═══ The data

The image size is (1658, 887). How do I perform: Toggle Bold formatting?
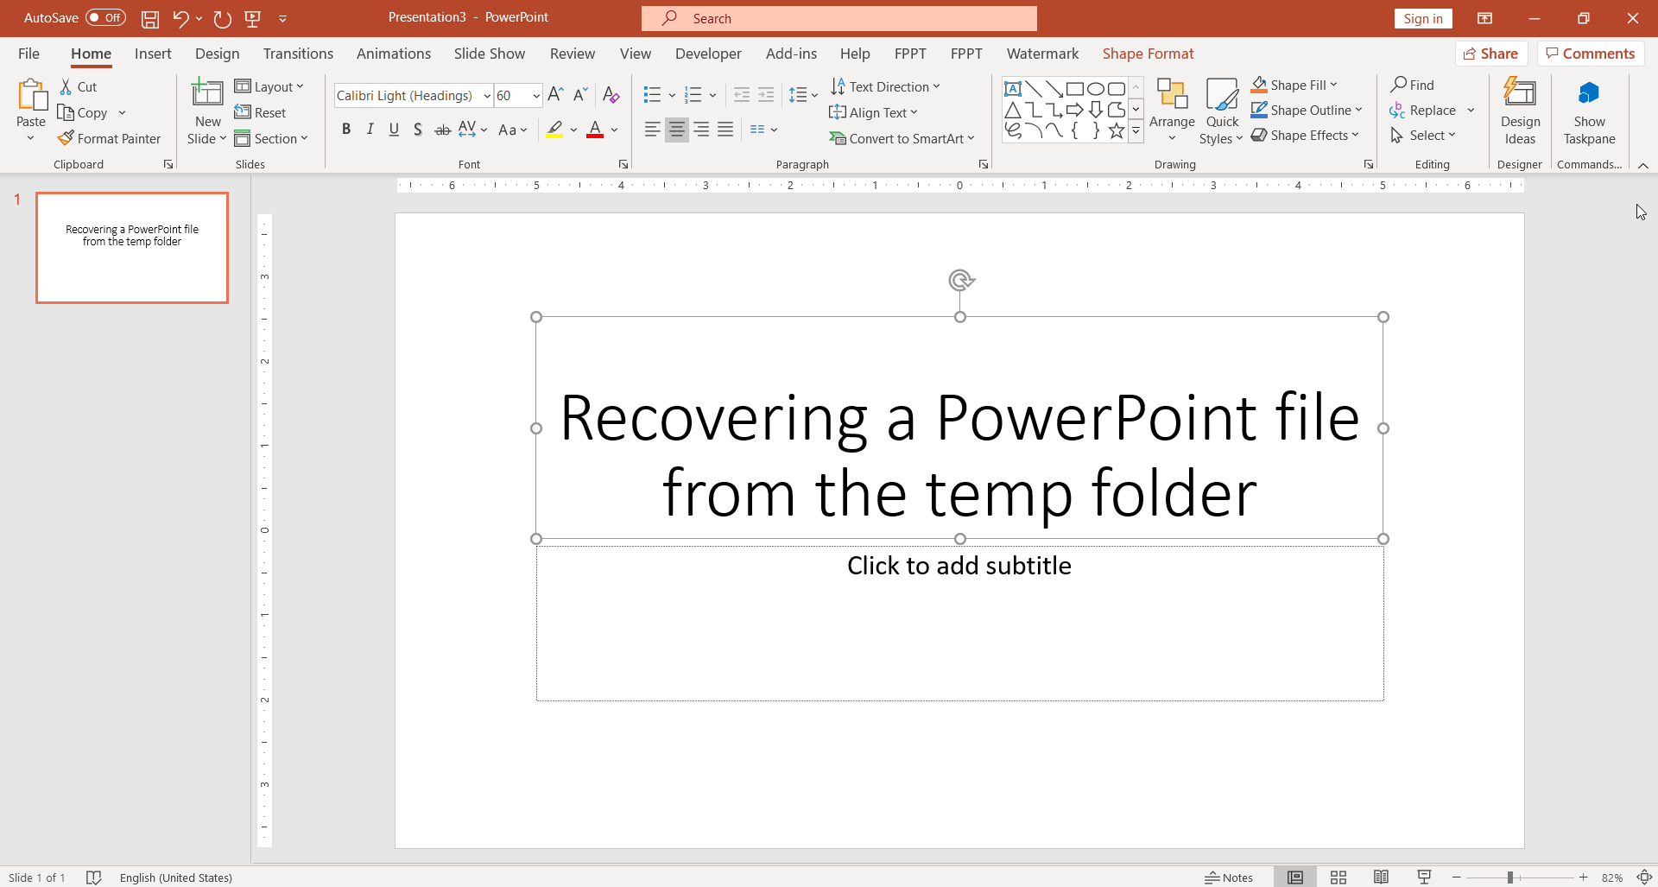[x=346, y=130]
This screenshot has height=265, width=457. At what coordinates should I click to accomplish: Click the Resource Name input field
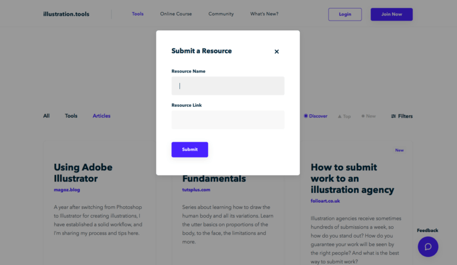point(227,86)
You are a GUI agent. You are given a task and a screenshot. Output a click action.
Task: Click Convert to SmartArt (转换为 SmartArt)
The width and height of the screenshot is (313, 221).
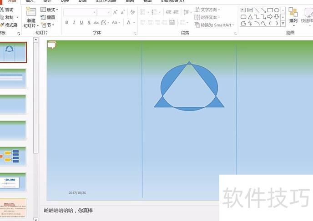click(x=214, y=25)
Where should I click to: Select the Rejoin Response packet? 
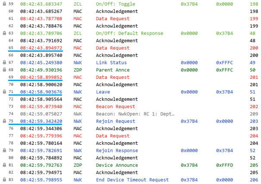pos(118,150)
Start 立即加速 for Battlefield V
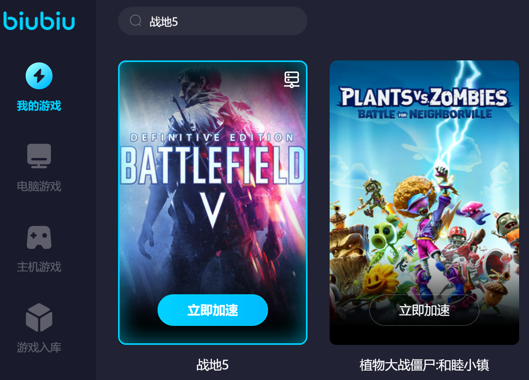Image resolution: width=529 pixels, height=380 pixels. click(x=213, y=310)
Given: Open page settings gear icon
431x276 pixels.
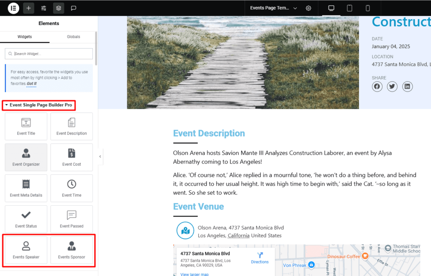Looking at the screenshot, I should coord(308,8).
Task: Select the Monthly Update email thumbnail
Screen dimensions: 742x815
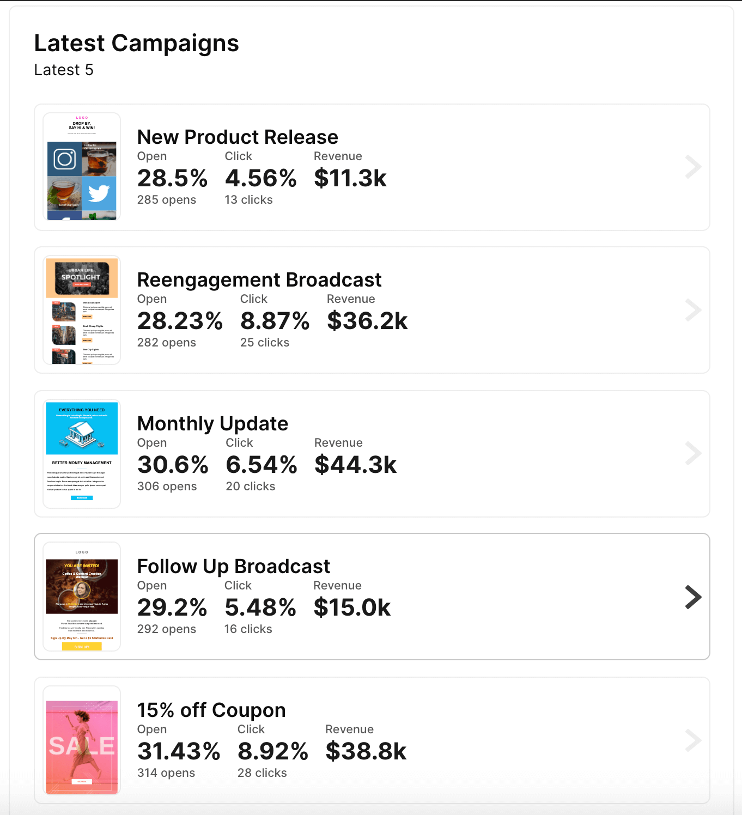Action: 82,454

══════

Each entry should be copied exactly as written, though any pictures stay out.

The image size is (1658, 887). How do I perform: Toggle Bold formatting?
[x=346, y=130]
This screenshot has height=265, width=457. At what coordinates should I click to accomplish: Click the Resource Name input field
point(227,86)
You are a GUI agent. You are given a task and a screenshot. Output a click action.
Task: Click Convert to SmartArt (转换为 SmartArt)
The width and height of the screenshot is (313, 221).
click(x=214, y=25)
Where should I click to: Select the Rejoin Response packet? 
pos(118,150)
Start 立即加速 for Battlefield V
Image resolution: width=529 pixels, height=380 pixels. click(x=213, y=310)
Given: Open page settings gear icon
431x276 pixels.
Looking at the screenshot, I should coord(308,8).
Task: Select the Monthly Update email thumbnail
Screen dimensions: 742x815
Action: 82,454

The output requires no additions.